The exercise:
Copy the excerpt on distance measures for global fits word for word. Begin at the words "or its square" and stop after "set of coordinates.".

Excerpt:
begin
Global fits are interested in finding the model k that minimizes the \(\chi ^2\), resulting in the set of parameters that best describes the combination of observables \(O_i\). We will denote this point by BF with associated predictions \(X_{BFi}\).

A simple way of “clustering” the parameter space is to bin the model points according to the value of \(\Delta \chi ^2_k=\chi ^2_k-\chi ^2_{BF}\). This is typically how the results of global fits are reported in parameter space, by drawing contour lines for fixed levels of \(\Delta \chi ^2\) corresponding to confidence intervals.

2.2 Measuring distance between models

Before we can cluster models, we need to define how to measure the similarity (or rather dissimilarity) of two models. This dissimilarity is usually measured as a distance in a coordinate representation of the data points. To characterize points based on their predictions, we work with observable space information, i.e., the \(X_{ki}\).

One possible distance metric could be defined analogous to the \(\chi ^2\) function:

$$\begin{aligned} d_{\chi ^2}\left( X_k, X_l\right) = \sum _{i,j} \left[ X_{ki} - X_{li}\right] \left( \Sigma ^{exp} + \Sigma ^{th}\right) ^{-1}_{ij} \left[ X_{kj} - X_{lj}\right] , \end{aligned}$$

(3)

or its square root, the Mahalanobis distance

$$\begin{aligned} d_M\left( X_k, X_l\right) = \sqrt{d_{\chi ^2}\left( X_k, X_l\right) }. \end{aligned}$$

(4)

This definition is similar, but not identical, to what was used in [3], because in our definition the covariance matrix does not depend on the model parameters, and the distance can thus be computed from a set of coordinates.

However, Eq. 3 is by no means the only distance function that can be used. Here we will be interested mostly in functions that can be implemented from a coordinate representation of the information allowing easy comparison of different types of distance measures. A set of distance functions can be obtained from the general notion of a Minkowski distance based on the p-norm,

$$\begin{aligned} d_p(x, y) = \left( \sum _{i=1}^n |x_i - y_i|^p\right) ^{1/p}. \end{aligned}$$

(5)

where \(p=2\) corresponds to the standard Euclidean norm, \(p=1\) is the Manhattan distance, and \(p\rightarrow \infty \) gives the infinity norm distance (also known as maximum or Chebyshev distance).

These different distance measures emphasize different aspects when assessing similarity, and that is why it is useful to be able to compare them. A larger p generally implies higher sensitivity to outlying variables, with \(p\rightarrow \infty \) representing the most extreme case, when the distance measure reflects only the largest difference across the n-dimensional space. The maximum distance would thus be used to emphasize dominant observables and the Manhattan distance would be preferred if we aim to reduce sensitivity to such points. Alternatively, we may wish to average the effects of all observables by using the Euclidean norm. In high-dimensional spaces, fractional distance metrics may be preferred [5].
end
Entries provided:
begin
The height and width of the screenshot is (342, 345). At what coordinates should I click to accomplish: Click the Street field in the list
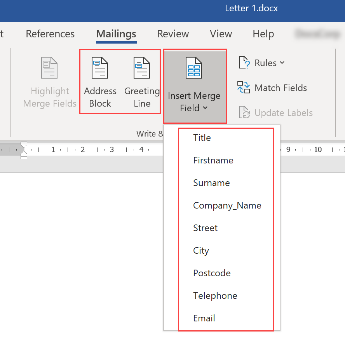pyautogui.click(x=205, y=228)
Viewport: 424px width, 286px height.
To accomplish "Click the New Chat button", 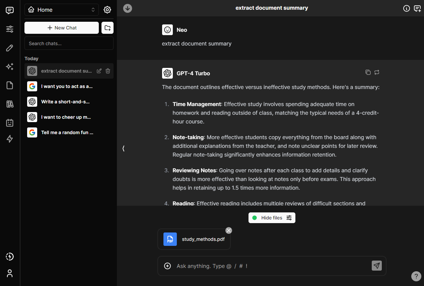I will pos(62,28).
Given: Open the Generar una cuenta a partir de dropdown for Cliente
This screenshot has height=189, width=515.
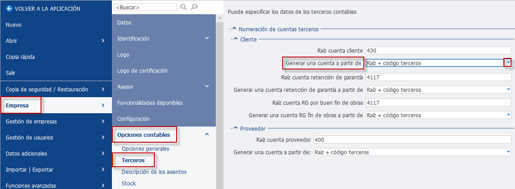Looking at the screenshot, I should pyautogui.click(x=508, y=63).
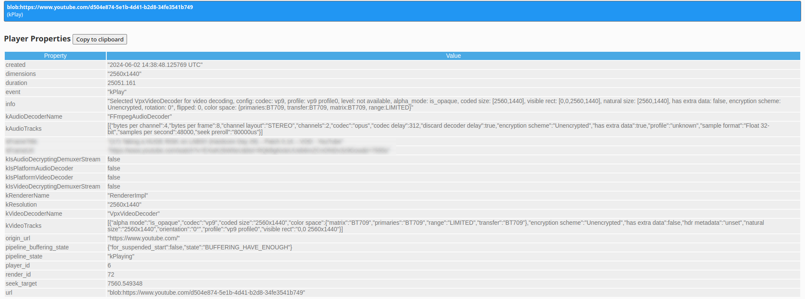Click the duration value 25051.161
Viewport: 805px width, 299px height.
click(121, 83)
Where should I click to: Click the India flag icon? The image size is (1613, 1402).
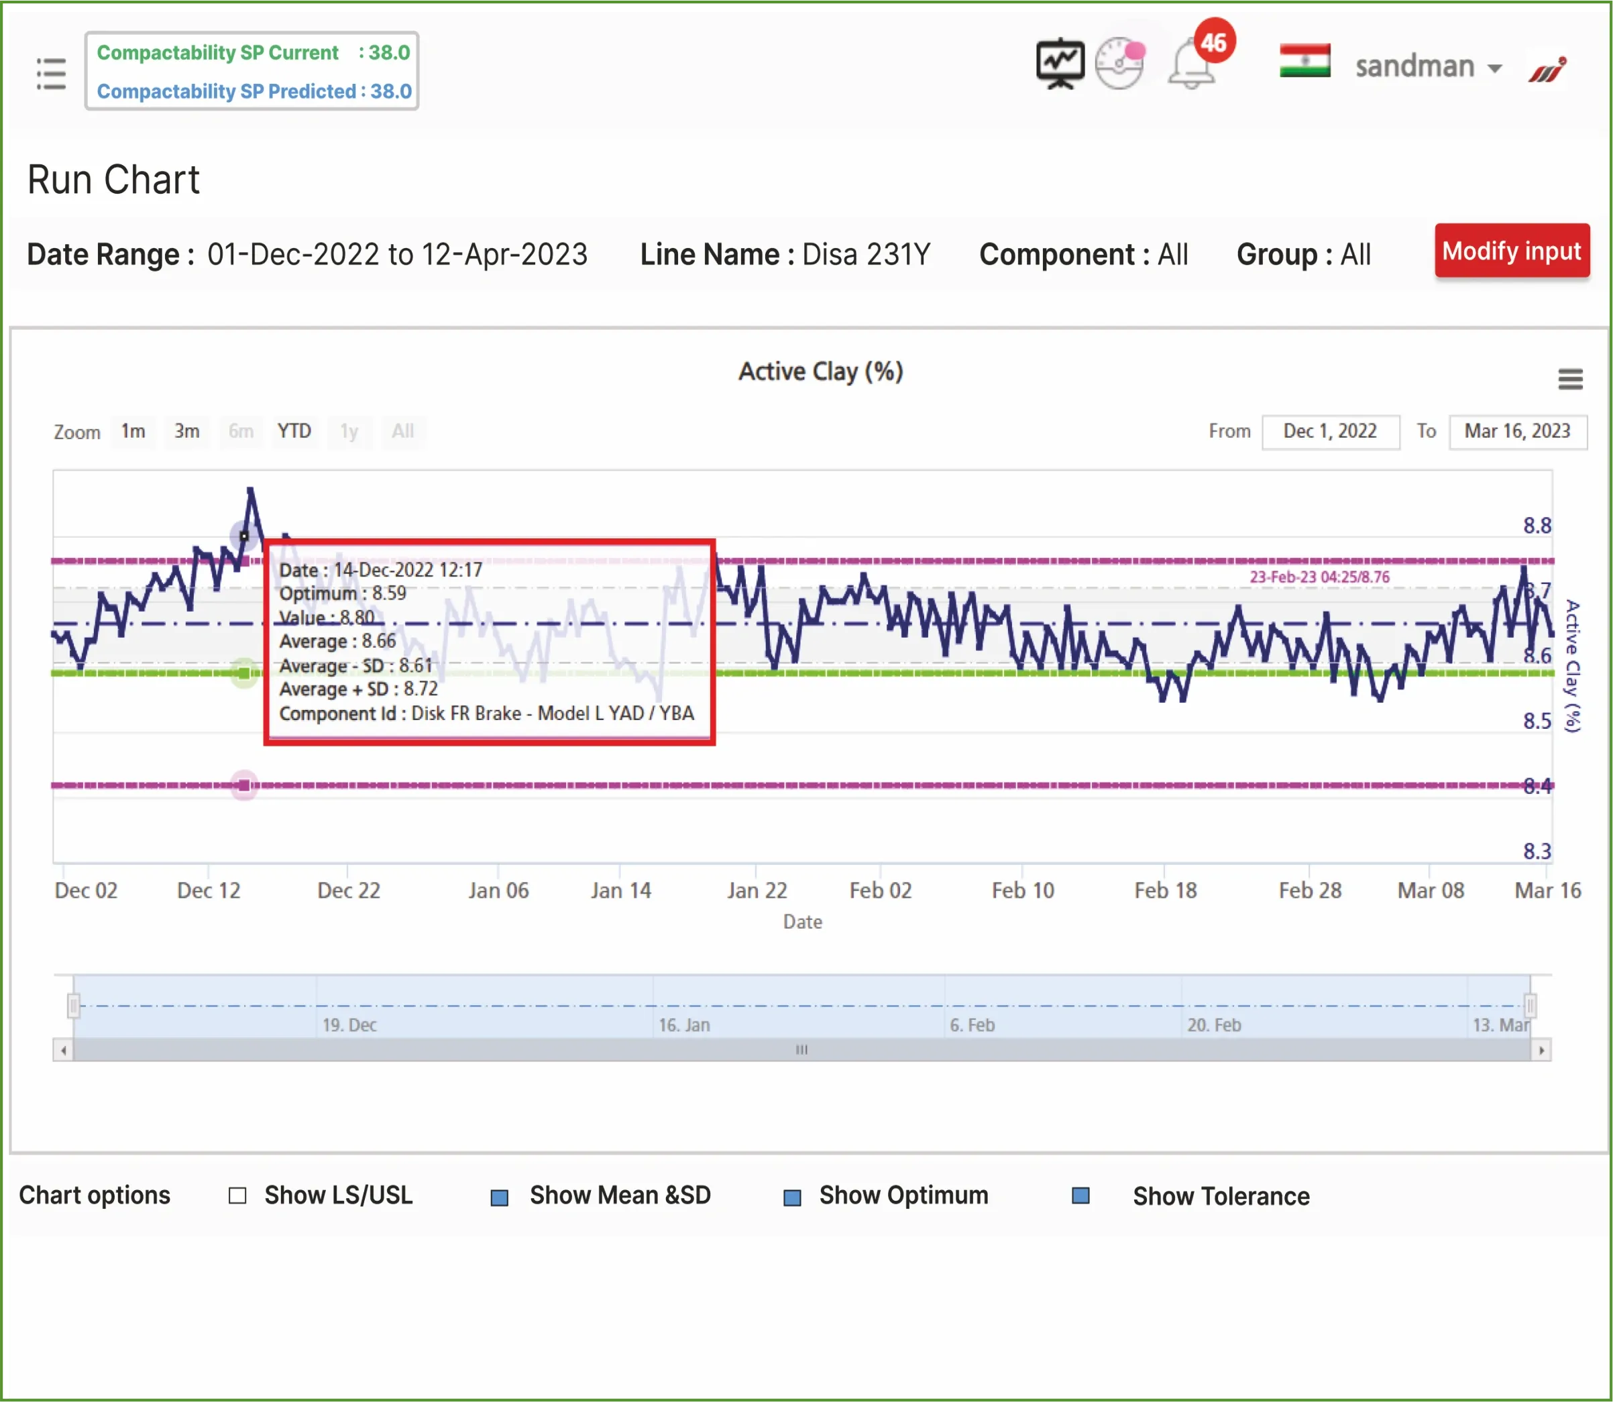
end
Solution:
or its square root, the Mahalanobis distance

$$\begin{aligned} d_M\left( X_k, X_l\right) = \sqrt{d_{\chi ^2}\left( X_k, X_l\right) }. \end{aligned}$$

(4)

This definition is similar, but not identical, to what was used in [3], because in our definition the covariance matrix does not depend on the model parameters, and the distance can thus be computed from a set of coordinates.